Asymptomatic Shedding

Both types can be transmitted even when no sores are visible, through a process called asymptomatic shedding. The virus periodically becomes active on the skin surface without causing noticeable symptoms. HSV-2 sheds asymptomatically at significantly higher rates than HSV-1, which is one reason it spreads so effectively. Even people with longstanding HSV-2 infections who have never noticed symptoms still shed the virus intermittently.

People with HSV-2 who have never had noticeable outbreaks shed about 50% less than those with symptomatic infections, but shedding still occurs.
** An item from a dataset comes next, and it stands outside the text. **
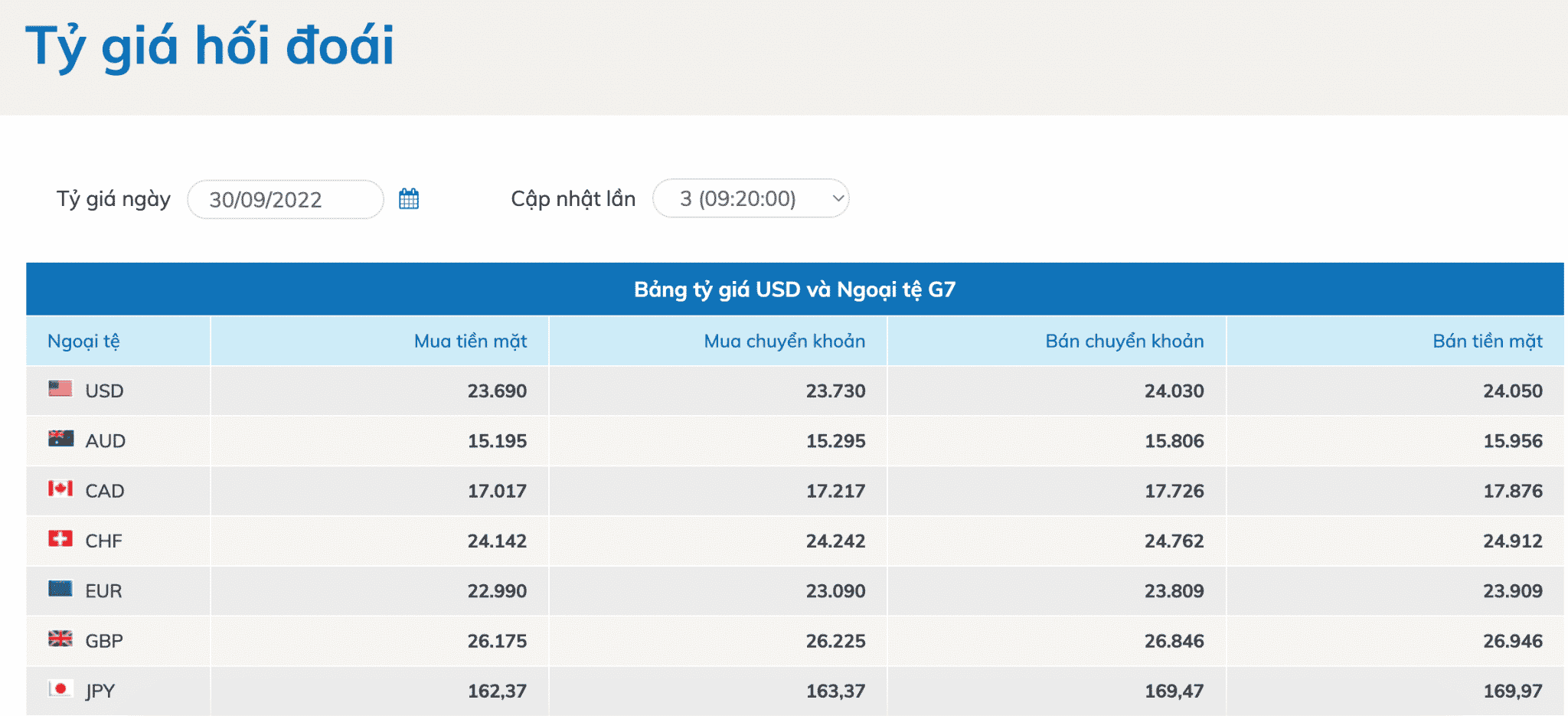1568x716 pixels.
Task: Click the Ngoại tệ column header
Action: (x=83, y=342)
This is a key reason genital HSV-2 is harder to contain than genital HSV-1.

How Transmission Works

HSV-1 spreads through contact with infected saliva, oral skin, or genital skin and fluids. Because it’s so often acquired non-sexually in childhood, many people don’t realize they carry it. HSV-2 spreads through vaginal, anal, or oral sex with someone who has a genital infection. Neither virus spreads through toilet seats, bedding, swimming pools, or shared objects like towels or silverware.

Oral HSV-1 can spread to a partner’s genitals through oral sex, which is the primary driver behind the rise in genital HSV-1 cases. This can happen even when the person giving oral sex has no active cold sore.
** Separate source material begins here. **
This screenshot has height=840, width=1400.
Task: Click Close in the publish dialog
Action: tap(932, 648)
How Testing Tells Them Apart

A swab of an active sore is the most reliable way to identify which type you have. Blood tests look for type-specific antibodies but come with some limitations. For HSV-2, the most widely used blood tests are quite accurate, with sensitivity above 97% and specificity above 98% on the best-performing platforms. For HSV-1, blood tests are less reliable. Sensitivity drops to around 80-84% on some platforms, meaning they miss a meaningful number of infections.

False positives are also a concern, particularly at low-positive results. One commonly used test produces false positive results for HSV-1 over 60% of the time when the result falls in the low-positive range. This is why a borderline blood test result, especially for HSV-1, often needs confirmation with a different test method.

Managing Outbreaks

Both types respond to the same antiviral medications. Treatment comes in two forms: episodic therapy (taking medication when you feel an outbreak starting) and suppressive therapy (taking a daily dose to prevent outbreaks). Suppressive therapy reduces the frequency of genital herpes recurrences by 70% to 80% in people who have frequent flare-ups.
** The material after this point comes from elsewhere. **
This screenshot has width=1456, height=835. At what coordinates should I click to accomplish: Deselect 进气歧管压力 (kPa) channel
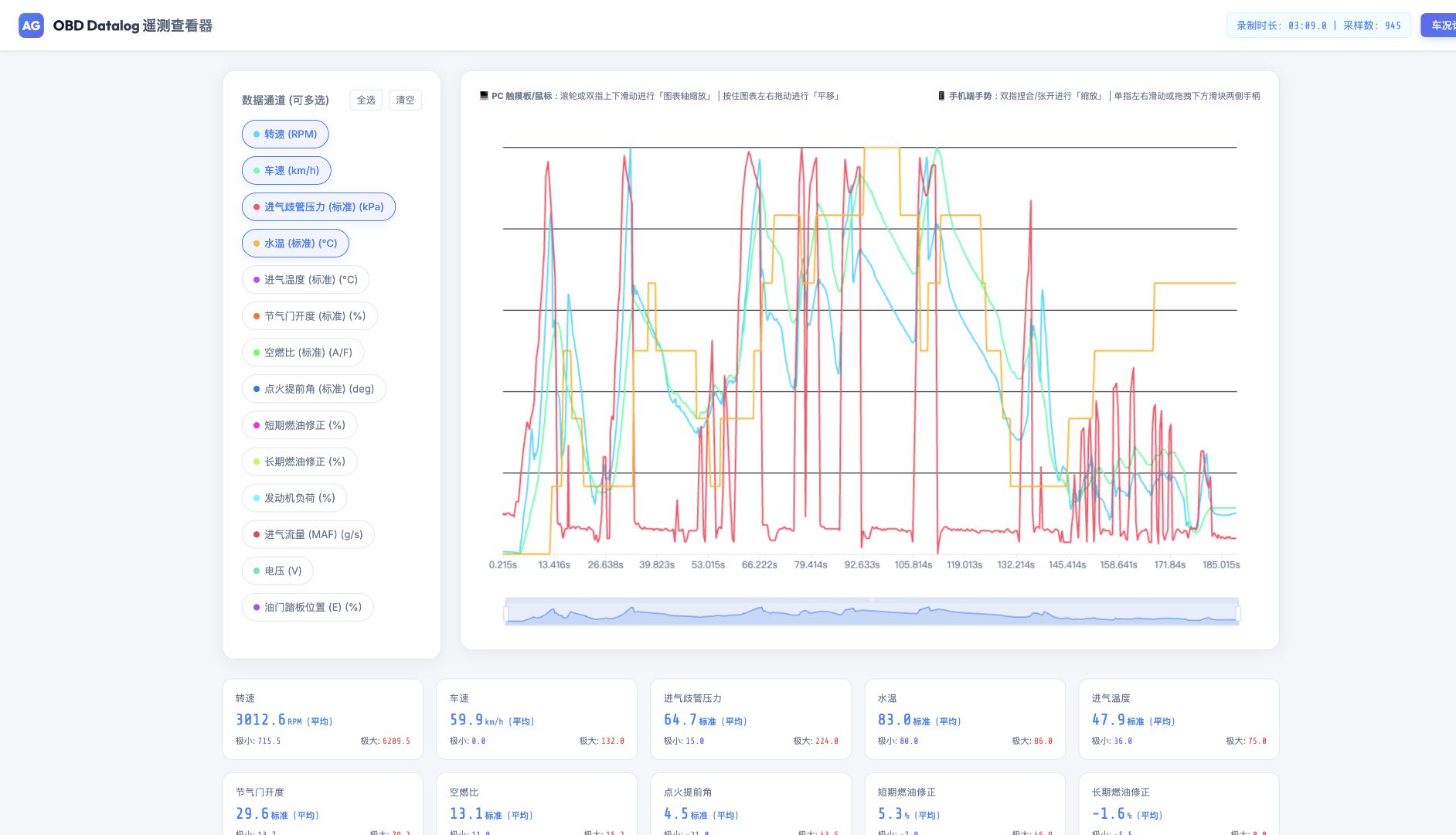point(318,207)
Because genital HSV-1 recurs so much less often than genital HSV-2, many people with genital HSV-1 don’t need daily suppressive therapy. They may only need episodic treatment for the occasional outbreak, or no treatment at all if recurrences stop. People with genital HSV-2, particularly in the first few years after infection, are more likely to benefit from daily suppressive medication to reduce both outbreaks and the risk of transmitting the virus to partners.

Complications Worth Knowing About

For most healthy adults, herpes is more of a recurring nuisance than a serious health threat. But there are situations where the distinction between the two types matters medically.

HSV-2 infection roughly triples the risk of acquiring HIV, based on a meta-analysis of 55 prospective studies. The open sores and ongoing inflammation in genital tissue create easier entry points for HIV. HSV-1, while not harmless, has not been linked to HIV risk in the same way.

Neonatal herpes is a rare but serious concern during pregnancy. A first-time genital herpes infection late in pregnancy, whether HSV-1 or HSV-2, poses the highest risk to the newborn because the mother hasn’t had time to develop protective antibodies. The virus type matters less here than the timing: a brand-new infection near delivery is the leading risk factor.

The Biological Differences

Despite causing similar symptoms, HSV-1 and HSV-2 are genetically distinct enough that HSV-2 is actually more closely related to chimpanzee herpesvirus than it is to HSV-1. Both have genomes around 152 to 155 thousand base pairs of double-stranded DNA, but the proteins they produce differ in meaningful ways. HSV-2 mutates much faster than HSV-1, generating more genetic diversity. The majority of these mutations change the structure of viral proteins, which may help explain why HSV-2 is harder for the immune system to suppress and why it reactivates more frequently.